Сенатор и Силач продолжали зловеще молчать, а Веточка продолжал принимать их молчание если не за сочувствие, то за раздумья: не каждый же день приходится слышать такое… На всякий случай он решил обратиться к убедительному житейскому примеру.
Лихорадочно-торопливо он рассказал о полковнике Батюшкове, живущем в этом же доме, по той же лестнице, двумя этажами выше. Он тоже отказался быть контрой и мирно живет, как и Веточка, меняя вещи и подголадывая. Веточка сознательно не посвятил его в свой проект и не просил помочь? Почему? Потому что гораздо важнее подвергнуть его без его ведома этому смелому эксперименту. Дело в том, что полковник Батюшков, кстати говоря, человек в высшей степени достойный, страдает своеобразным недугом — агорафобией, боязнью пространства и высоты. Из-за этого он иногда вообще не выходит из дому…

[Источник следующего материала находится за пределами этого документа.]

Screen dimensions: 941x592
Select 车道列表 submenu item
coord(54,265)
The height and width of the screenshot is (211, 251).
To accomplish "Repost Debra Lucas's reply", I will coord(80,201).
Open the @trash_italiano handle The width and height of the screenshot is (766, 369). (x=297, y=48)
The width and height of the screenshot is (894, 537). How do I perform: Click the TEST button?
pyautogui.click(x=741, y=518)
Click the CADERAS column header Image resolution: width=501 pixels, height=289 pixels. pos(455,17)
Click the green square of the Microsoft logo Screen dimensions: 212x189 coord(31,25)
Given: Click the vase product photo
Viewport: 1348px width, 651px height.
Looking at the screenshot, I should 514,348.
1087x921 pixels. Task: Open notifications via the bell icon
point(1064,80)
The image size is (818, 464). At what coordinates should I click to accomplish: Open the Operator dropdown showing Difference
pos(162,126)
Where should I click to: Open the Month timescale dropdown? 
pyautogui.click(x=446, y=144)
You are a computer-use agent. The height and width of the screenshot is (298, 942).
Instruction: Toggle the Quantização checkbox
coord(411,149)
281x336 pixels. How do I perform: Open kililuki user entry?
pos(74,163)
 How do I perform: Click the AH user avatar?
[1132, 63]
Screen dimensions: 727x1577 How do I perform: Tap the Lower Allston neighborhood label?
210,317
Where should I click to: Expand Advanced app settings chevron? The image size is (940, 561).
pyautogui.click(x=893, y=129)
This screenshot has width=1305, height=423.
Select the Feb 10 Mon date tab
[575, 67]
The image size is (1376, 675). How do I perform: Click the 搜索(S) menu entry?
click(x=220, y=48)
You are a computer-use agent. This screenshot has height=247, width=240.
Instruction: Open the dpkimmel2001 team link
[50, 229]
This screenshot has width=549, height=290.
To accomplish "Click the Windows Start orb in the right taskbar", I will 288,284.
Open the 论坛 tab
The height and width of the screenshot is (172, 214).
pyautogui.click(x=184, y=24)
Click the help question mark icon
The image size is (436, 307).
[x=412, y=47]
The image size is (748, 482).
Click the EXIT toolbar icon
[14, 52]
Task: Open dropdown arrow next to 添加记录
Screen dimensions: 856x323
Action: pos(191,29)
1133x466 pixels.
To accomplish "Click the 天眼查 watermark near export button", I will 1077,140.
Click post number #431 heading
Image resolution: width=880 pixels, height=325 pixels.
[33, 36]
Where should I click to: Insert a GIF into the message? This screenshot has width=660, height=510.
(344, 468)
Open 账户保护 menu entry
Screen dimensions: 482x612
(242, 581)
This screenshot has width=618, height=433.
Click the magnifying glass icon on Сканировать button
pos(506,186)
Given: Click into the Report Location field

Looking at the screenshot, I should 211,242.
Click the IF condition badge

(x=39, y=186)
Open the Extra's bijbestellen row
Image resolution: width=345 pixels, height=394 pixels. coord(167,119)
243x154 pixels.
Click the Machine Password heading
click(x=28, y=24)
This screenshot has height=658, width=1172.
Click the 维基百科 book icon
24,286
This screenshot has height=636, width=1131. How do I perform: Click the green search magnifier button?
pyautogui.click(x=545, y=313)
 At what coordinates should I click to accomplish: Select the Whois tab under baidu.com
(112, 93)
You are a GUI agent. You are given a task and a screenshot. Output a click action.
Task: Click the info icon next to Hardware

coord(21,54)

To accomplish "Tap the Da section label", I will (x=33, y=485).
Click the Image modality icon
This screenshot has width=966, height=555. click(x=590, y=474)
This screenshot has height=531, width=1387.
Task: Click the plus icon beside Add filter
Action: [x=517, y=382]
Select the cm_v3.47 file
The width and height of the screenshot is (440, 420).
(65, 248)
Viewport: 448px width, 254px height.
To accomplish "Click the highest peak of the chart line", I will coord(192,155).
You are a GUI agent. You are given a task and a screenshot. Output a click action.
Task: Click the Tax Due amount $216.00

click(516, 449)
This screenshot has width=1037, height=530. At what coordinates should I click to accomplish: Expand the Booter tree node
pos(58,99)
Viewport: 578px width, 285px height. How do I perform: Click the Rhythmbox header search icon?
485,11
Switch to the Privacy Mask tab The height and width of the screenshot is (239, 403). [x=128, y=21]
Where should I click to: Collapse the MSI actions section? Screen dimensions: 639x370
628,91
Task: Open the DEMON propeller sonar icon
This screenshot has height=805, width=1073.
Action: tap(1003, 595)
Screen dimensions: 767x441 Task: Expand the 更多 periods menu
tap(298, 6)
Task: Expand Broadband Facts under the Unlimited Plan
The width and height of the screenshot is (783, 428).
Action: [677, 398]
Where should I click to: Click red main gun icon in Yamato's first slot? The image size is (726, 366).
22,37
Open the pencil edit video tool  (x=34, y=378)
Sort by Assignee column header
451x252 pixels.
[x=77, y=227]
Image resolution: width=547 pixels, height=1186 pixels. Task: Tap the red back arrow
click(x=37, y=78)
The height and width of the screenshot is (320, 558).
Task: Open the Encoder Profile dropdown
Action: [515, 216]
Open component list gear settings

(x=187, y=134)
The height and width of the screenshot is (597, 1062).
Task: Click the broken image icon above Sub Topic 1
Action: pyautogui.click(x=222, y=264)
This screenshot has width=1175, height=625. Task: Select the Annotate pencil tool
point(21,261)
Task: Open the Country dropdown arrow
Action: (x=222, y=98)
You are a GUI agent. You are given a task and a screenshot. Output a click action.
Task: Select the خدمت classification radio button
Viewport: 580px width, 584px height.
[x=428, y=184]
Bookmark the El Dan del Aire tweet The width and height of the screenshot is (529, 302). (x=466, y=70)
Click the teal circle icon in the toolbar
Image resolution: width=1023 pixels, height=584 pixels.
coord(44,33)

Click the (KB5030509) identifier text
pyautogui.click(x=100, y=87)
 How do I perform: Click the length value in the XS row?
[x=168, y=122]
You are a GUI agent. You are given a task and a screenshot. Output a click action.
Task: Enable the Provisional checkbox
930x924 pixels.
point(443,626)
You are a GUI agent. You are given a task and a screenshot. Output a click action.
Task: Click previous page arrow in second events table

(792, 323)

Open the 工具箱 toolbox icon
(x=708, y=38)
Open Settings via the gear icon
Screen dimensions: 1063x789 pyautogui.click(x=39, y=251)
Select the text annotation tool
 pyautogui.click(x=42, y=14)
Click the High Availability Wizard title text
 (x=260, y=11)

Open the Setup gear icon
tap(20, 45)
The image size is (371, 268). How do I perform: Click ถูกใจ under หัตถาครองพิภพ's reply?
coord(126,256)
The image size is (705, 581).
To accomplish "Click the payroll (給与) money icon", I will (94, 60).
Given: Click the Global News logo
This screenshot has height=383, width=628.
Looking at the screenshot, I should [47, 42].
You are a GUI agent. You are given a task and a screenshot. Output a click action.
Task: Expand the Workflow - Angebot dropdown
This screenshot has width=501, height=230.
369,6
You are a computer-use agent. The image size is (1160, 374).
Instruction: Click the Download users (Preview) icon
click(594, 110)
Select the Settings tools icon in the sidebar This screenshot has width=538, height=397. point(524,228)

— Теперь вам ясно, — голос Веточки окреп, зазвенел, — что значит его излечить? Он всю свою жизнь представлял эту лестницу б е з о г р а ж д е н и й, и боялся, и трясся… И вдруг… вдруг свершилось: перил нет! Да, перила исчезли — но исчез и мучивший его всю жизнь страх! Может ли быть? Полковник спустился… затем поднялся… еще спустился… еще поднялся… один раз для проверки, другой раз для удовольствия… Как молодой орел, расправив отдохнувшие за ночь крылья, взлетает на скалу, взлетает за облака, к солнцу… Он счастлив, силен, он готов преодолевать все препятствия на пути к идеальному обществу. Осуществлять мечту Кампанеллы о Городе Солнца! Вы чувствуете, какая эта будет гигантская победа?
Наступила долгая пауза. Веточка с надеждой смотрел на друзей: смог ли он тронуть их сердца, подхлестнуть их вялое воображение своим жгучим рассказом?
— Н-да, победа колоссальная, — сквозь зубы процедил Сенатор. — Слушай, у тебя есть еще эта?..
— Что?.. — В воздухе повеяло прозой. Веточка явственно ощутил, что поникают крылья.
— Давай, давай! — поторопил его Сенатор и сделал выразительный жест, после чего Веточка скрепя сердце полез в книжный шкаф за дополнительной порцией спиртного и искал дольше, чем это было необходимо.
Когда порция вишневки исчезла в широких глотках Сенатора и Магомет-Хана, Веточка с новым немым вопросом поглядел на того и на другого. Лицо Магомет-Хана можно было определить как непроницаемое, если бы не знать, что за этой непроницаемой перегородкой одна лишь непроходимая глупость. На лице Сенатора, напротив того, блуждала улыбка. Улыбка эта и обрадовала и насторожила Веточку: было в ней что-то двусмысленное. Но Веточка успокоился, как только его старинный товарищ произнес четкие деловые слова:
— Инструмент есть? Веревки имеются?
— Инструмент? — радостно переспросил Веточка. — Гаечный ключ, ломик, зубило, большой молоток, плоскогубцы, отвертка… — начал он перечислять. — Что еще может понадобиться? Топор вряд ли нужен… Но есть и топор.